Captured on camera – the final dramatic phases at Medmerry

The final dramatic stages of a £20m scheme on the West Sussex coast were captured in a BBC South news report and by two time lapse cameras  on the Environment Agency website.

The Medmerry Managed Realignment Scheme, at Selsey in West Sussex, is being carried out by Team Van Oord on behalf of the Environment Agency.

“Managed realignment” means building new defences inland from the coast and allowing a new intertidal area to form seaward of the new defences. ‘Intertidal’ refers to the land that is exposed at low tide and covered by the sea at high tide.

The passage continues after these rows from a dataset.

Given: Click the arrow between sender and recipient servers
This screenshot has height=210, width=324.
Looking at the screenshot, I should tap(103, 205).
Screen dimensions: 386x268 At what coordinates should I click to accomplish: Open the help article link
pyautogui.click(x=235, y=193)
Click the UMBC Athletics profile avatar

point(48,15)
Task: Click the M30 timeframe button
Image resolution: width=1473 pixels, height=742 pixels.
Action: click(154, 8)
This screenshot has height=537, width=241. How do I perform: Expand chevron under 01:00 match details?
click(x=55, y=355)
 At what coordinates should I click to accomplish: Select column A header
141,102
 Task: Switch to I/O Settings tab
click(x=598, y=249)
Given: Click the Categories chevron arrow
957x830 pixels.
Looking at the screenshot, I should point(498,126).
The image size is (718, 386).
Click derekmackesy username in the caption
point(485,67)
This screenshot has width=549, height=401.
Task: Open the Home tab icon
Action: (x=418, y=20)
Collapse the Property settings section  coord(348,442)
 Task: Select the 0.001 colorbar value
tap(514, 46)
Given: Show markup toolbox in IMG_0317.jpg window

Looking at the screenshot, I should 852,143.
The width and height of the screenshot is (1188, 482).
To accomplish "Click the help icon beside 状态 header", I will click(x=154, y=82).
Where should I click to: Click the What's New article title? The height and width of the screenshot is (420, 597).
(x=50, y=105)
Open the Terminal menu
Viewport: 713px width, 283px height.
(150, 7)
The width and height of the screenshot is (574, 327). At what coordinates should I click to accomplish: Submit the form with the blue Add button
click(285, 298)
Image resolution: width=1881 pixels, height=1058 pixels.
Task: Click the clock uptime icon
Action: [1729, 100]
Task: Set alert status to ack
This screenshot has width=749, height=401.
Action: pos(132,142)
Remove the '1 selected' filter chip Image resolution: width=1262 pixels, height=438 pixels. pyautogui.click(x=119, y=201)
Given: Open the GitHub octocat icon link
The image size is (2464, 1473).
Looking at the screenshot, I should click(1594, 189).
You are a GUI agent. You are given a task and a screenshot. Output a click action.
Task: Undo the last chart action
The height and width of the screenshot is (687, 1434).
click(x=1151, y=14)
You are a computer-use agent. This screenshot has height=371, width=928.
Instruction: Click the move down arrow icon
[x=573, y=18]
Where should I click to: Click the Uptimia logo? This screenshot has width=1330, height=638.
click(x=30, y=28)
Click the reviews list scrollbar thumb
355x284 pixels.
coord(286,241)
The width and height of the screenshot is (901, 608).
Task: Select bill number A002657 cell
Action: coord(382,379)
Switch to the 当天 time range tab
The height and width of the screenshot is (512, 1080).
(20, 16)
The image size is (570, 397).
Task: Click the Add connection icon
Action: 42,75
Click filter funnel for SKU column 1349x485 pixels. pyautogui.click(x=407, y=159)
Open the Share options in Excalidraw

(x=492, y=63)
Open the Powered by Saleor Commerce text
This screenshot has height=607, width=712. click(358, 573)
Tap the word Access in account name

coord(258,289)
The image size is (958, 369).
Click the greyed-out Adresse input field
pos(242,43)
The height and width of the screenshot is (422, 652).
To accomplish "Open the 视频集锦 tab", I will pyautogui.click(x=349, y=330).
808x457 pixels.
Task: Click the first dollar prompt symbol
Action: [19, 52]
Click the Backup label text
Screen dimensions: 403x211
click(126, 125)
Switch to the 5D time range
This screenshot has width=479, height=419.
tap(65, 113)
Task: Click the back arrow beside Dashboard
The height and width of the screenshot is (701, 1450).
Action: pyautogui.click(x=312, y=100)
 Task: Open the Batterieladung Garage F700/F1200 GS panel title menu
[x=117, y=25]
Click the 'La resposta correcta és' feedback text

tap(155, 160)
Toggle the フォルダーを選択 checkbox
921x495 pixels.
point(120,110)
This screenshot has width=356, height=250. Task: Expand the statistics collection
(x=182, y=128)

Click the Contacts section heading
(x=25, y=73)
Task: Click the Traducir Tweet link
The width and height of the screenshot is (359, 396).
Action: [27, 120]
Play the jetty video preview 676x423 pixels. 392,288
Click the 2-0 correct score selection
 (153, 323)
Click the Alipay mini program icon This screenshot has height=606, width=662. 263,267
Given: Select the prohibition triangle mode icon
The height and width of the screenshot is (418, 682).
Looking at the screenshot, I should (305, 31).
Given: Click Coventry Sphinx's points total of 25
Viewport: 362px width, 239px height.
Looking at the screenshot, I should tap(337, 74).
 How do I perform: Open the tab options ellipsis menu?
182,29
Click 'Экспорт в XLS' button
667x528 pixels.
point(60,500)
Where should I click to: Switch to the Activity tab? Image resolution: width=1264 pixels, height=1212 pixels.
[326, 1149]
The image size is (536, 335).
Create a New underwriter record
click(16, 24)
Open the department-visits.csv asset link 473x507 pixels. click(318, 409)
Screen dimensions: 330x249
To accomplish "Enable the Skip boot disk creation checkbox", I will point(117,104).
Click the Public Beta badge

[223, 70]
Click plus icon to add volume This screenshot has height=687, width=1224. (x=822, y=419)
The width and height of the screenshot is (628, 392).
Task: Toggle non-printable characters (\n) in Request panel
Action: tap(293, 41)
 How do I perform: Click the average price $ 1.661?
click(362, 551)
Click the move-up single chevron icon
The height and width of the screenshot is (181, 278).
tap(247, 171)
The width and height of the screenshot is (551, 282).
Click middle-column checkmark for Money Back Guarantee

The time lapse cameras have captured the excavation of the breach area up to the back of the existing shingle bank.

The second stage of filming will show the removal of the existing outfall structure and excavating up to the back of the shingle bank. 
In early September at low tide the shingle bank will be removed and, as the tide rises, the sea will be allowed into the newly created wildlife habitat.

Medmerry, which is located between Selsey and Bracklesham in West Sussex, is one of the stretches of coastline most at risk of flooding in southern England

Following extensive consultation on the 2008 Pagham to East Head Coastal Defence Strategy, the managed realignment scheme became the adopted solution for Medmerry, allowing a new 300 hectare intertidal area to form seaward of the new defences.

The new defences will offer 1,000 times better flood protection for more than 300 homes and the main road into Selsey, and are designed to provide flood protection against rising sea levels over the next 100 years.

The scheme will also create important new wildlife habitat and open up new footpaths, cycleways and bridleways. The seaward area will create new intertidal and freshwater habitats to compensate for some of the losses of similar habitats as a result of flood defence works around the Solent.